Tuesday, July 7, 2009

Multimedia Journalist

I was reading this story about Willard Beach in Portland this morning and noticed something I hadn't seen before. Underneath the title of the piece is says:

Posted by: Jason Wheeler, Multimedia Journalist.

Hmmm. Multimedia Journalist? Is that even different than a regular ol' journalist these days? I'm assuming Wheeler not only writes stories like a "regular" journalist but that he posts them on the website, perhaps takes photos (though I didn't see one by him on the site), and maybe even posts video on the site...though I didn't see any of that either.

If I went by that definition I guess I'd be a multimedia journalist, too. In fact, I think most journalists I know would be classified as the same -- so I find it kind of funny that a new professional title has been created to attest to our 21st century job duties.

I'm sure most people didn't even notice Wheeler's title, but as a journalist myself it struck me. What AM I really? When people ask me what I do for a living I rarely say that I am a journalist. I usually say I write and edit for a magazine. But I also take photographs, blog, keep up the magazine's presence on Twitter and Facebook, conduct interviews, proofread, post stories to our website, edit photos in photoshop, help create ads, manage our editorial assistant, pick up lunch on occasion, and do the dishes. Heck, I'm not a multimedia journalist...I'm a WIZARD!

What are you?

4 comments:

Samantha Warren Weddings said...

I've noticed this "multimedia" label becoming more and more a part of job descriptions lately. Journalists tell stories and they are simply using more tools than ever before to tell them, with both positive and negative results. The issue becomes whether the newsrooms requiring journalists to use more tools (simply for the sake of using more tools) leads to the quality of the reporting going down. Back in my reporting days, I would often photograph my stories, which luckily led to my love of photography (many reporters resent their cameras though). Yet spending my time getting images of the subject sometimes meant less time interviewing them (though sometimes you'd get great quotes in that informal chatting during the photographing). Now add audio, video, etc. Learning how to use all these mediums to compliment each other is key, as if I knew I got great art, it would sometimes take the pressure off the writing.
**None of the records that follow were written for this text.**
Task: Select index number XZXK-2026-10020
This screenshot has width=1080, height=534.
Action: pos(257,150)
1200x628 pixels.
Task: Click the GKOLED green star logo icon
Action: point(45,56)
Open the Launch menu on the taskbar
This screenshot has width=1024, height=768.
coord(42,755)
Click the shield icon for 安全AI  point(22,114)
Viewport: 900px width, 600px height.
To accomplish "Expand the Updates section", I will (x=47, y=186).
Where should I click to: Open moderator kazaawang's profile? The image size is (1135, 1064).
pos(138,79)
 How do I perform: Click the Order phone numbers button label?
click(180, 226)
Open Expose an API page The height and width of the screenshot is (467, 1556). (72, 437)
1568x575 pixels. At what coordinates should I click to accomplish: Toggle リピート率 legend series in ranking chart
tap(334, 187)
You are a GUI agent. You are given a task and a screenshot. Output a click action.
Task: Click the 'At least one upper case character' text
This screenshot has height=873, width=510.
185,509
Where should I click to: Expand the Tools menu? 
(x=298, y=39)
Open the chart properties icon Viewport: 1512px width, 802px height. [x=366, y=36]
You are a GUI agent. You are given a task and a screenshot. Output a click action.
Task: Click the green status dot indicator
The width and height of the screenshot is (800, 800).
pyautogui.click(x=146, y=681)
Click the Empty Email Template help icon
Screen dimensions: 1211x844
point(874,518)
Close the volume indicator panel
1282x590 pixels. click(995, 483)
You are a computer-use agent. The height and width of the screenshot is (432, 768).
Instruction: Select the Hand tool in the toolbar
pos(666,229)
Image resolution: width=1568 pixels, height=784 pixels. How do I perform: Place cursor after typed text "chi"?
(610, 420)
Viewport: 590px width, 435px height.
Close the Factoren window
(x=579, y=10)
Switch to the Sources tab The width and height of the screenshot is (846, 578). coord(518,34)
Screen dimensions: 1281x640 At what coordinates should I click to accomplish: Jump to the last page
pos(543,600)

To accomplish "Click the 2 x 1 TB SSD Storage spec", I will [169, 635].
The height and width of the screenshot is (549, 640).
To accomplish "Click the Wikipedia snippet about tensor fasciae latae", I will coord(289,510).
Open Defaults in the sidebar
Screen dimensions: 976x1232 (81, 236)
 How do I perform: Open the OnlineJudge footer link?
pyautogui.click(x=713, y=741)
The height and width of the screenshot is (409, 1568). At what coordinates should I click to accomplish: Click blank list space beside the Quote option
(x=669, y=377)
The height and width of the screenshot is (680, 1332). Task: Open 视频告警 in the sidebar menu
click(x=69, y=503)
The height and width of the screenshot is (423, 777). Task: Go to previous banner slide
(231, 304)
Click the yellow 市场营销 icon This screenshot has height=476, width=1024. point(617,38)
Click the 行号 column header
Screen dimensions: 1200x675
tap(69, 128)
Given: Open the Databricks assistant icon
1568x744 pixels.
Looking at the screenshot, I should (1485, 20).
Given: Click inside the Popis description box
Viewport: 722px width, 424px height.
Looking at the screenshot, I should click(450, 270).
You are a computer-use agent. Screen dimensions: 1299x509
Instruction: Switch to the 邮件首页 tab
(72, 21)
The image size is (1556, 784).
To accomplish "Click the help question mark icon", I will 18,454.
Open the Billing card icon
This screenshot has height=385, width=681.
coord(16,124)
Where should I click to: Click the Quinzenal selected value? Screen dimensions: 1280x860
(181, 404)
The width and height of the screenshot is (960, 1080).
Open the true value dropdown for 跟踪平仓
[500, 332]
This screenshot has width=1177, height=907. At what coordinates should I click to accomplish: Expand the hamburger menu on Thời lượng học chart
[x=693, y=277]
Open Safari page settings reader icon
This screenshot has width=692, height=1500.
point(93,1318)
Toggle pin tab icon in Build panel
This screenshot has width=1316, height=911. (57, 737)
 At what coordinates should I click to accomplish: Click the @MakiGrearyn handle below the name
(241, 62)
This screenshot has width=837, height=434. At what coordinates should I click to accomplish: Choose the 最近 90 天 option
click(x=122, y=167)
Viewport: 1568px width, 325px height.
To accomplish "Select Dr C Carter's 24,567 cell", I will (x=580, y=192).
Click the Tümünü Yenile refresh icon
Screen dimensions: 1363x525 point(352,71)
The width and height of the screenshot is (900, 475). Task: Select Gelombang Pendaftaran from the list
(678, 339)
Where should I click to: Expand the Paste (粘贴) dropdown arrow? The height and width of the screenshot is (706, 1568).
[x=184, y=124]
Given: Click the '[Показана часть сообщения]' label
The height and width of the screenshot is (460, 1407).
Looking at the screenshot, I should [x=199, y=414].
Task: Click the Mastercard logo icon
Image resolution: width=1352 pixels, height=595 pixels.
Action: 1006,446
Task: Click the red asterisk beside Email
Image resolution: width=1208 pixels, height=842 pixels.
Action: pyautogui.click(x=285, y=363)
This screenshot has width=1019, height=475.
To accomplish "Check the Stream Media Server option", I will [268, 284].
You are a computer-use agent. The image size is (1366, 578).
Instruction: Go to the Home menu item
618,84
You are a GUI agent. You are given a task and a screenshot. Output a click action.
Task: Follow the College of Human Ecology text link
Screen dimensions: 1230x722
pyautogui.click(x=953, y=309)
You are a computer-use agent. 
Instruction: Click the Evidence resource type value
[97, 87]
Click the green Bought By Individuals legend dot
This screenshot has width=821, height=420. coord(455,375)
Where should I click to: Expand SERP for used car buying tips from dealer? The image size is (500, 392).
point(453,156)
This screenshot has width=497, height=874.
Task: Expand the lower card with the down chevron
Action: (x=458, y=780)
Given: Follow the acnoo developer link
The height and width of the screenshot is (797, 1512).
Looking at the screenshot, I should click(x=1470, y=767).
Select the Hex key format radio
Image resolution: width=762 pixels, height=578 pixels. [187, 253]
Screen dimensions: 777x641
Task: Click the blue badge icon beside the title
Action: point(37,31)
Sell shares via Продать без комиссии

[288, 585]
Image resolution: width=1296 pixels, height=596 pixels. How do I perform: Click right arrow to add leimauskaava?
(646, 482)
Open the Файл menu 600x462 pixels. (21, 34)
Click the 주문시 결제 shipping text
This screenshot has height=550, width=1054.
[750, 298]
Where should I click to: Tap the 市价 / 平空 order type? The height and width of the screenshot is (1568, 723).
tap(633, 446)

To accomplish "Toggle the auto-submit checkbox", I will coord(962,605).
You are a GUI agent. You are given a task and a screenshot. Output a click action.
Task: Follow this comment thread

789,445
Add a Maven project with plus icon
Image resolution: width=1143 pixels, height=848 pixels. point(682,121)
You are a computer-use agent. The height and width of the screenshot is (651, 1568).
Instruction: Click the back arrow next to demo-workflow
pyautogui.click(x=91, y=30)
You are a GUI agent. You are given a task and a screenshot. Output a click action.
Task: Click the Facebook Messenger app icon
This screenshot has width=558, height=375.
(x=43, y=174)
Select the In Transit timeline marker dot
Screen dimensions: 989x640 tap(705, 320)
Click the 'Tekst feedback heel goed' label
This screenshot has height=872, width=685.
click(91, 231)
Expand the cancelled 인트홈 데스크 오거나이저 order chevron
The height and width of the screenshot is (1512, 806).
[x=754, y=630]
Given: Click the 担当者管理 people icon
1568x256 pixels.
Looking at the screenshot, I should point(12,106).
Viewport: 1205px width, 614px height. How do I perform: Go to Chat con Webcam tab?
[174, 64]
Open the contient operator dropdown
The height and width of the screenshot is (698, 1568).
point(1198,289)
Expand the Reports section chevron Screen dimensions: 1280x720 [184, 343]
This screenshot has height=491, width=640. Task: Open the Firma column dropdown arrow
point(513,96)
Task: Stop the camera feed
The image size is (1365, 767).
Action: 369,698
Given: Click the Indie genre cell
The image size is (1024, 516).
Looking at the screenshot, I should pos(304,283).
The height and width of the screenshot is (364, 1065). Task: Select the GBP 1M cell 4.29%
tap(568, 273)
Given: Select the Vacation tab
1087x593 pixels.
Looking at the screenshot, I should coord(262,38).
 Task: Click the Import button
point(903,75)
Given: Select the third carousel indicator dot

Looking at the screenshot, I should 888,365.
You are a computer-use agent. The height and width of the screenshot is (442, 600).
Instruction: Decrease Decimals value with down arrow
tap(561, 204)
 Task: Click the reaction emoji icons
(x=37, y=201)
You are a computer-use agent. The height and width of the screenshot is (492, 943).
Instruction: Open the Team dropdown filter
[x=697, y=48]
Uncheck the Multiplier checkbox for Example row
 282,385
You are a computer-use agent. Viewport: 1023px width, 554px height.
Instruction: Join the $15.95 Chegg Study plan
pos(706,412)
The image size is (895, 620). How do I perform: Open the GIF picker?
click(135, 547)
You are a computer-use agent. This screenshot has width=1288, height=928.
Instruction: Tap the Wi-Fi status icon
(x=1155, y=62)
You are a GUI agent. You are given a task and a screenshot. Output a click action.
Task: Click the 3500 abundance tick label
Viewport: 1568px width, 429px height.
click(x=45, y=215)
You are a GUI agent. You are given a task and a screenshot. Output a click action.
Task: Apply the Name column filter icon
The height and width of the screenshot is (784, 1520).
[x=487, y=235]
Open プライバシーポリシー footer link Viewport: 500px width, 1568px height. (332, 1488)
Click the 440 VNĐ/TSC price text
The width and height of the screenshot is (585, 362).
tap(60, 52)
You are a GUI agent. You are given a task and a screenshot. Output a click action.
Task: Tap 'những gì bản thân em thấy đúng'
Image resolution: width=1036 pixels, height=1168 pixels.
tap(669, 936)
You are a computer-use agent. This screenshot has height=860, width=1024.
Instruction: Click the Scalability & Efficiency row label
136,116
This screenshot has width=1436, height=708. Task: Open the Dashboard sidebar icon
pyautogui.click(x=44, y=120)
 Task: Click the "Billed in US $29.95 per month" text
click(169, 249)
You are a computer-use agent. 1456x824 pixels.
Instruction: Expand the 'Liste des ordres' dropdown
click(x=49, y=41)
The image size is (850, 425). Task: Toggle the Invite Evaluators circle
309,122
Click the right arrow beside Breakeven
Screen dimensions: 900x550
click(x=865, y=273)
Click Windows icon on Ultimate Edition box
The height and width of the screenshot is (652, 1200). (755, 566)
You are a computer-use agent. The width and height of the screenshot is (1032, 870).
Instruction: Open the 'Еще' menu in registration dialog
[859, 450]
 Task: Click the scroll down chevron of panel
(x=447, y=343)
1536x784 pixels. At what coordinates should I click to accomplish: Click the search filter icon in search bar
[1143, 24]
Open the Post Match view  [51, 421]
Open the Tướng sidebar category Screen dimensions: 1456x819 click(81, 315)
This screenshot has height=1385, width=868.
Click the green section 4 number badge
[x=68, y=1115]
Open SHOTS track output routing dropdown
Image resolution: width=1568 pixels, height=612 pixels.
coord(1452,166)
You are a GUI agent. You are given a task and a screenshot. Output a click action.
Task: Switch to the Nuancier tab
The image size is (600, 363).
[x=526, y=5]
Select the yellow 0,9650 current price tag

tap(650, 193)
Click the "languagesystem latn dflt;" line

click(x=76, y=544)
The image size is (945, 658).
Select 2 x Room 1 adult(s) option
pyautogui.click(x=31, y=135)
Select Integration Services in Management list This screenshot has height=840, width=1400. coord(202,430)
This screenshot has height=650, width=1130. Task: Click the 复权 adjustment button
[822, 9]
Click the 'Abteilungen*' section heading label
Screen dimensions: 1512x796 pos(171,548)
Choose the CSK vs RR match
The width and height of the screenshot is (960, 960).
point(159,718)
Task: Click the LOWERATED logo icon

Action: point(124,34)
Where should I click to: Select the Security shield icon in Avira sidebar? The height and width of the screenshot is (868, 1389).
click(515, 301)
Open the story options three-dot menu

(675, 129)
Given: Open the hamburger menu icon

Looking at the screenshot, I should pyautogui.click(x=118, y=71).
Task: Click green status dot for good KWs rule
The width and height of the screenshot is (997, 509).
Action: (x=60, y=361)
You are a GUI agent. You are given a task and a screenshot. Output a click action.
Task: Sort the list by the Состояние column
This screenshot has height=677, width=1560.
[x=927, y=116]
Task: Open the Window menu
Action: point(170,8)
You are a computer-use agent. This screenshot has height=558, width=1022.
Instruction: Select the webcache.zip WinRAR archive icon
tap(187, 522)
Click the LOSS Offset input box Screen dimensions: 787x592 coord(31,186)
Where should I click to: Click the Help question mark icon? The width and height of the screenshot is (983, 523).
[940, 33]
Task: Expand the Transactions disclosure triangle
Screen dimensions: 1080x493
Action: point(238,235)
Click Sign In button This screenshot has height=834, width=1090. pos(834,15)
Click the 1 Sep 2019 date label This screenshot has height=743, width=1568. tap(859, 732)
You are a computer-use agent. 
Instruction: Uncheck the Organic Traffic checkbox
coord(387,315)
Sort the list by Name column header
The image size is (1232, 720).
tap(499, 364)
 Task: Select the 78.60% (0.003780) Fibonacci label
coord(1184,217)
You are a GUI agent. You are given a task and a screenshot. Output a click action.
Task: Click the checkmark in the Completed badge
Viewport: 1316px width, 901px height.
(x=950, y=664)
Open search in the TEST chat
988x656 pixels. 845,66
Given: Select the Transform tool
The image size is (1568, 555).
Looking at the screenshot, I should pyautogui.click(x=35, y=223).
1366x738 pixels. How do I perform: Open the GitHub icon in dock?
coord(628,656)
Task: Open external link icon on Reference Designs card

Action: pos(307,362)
But it's important to empower journalists with these tools, rather than make them feel overwhelmed - after all, we are storytellers, not technicians simply out collecting data.

And as an aside, I think my dogs are way cleaner than most kids on the beach :)

sahar said...

well my job title says "producer" but i have the same problem. since i edit, film, write, interview and now i'm in charge of our twitter site. but i still have issues calling myself a journalist, period. since it's not what i studied or dreamed of becoming.

Nicole said...

I think we all do a lot of different things in our jobs (many of which are multimedia) but I think sometimes it makes people feel better about a lower salary and cruddy hours to get a better, cooler sounding title.

For example, when I say I have my own online business, people think some combination of web design and eating bonbons all day. ;^)

Mimi said...

i hear ya nicole...a snazzier title might make us low payed journalists feel better.

and sam...if journalists can't write..what have they got? nothing. not matter if they can take a photo, edit a video, or post a blog. writing should be their expertise first. everything else is added topping :) lucky for you you CAN do it all!